_GOAL OF THE EXERCISE:_ Tally the lines below that contain "vSphere". The number is the whole answer.

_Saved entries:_
::::::
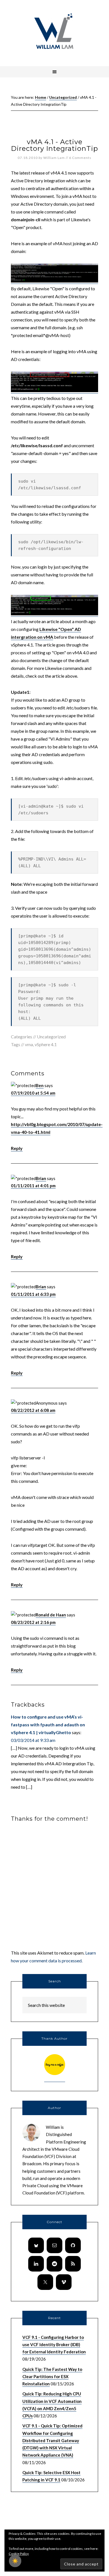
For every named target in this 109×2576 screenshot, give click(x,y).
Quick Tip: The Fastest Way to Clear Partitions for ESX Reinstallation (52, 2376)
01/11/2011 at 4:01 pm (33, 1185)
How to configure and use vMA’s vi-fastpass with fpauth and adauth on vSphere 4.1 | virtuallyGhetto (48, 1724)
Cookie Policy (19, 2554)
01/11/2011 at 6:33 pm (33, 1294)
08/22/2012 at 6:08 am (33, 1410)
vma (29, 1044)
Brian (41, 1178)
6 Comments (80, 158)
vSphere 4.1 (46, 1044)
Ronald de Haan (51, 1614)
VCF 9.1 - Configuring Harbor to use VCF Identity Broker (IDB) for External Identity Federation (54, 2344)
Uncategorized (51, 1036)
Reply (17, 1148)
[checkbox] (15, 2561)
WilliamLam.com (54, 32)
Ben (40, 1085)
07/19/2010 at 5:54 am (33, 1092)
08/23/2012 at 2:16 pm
::::::
_WRITTEN ANSWER:_ 2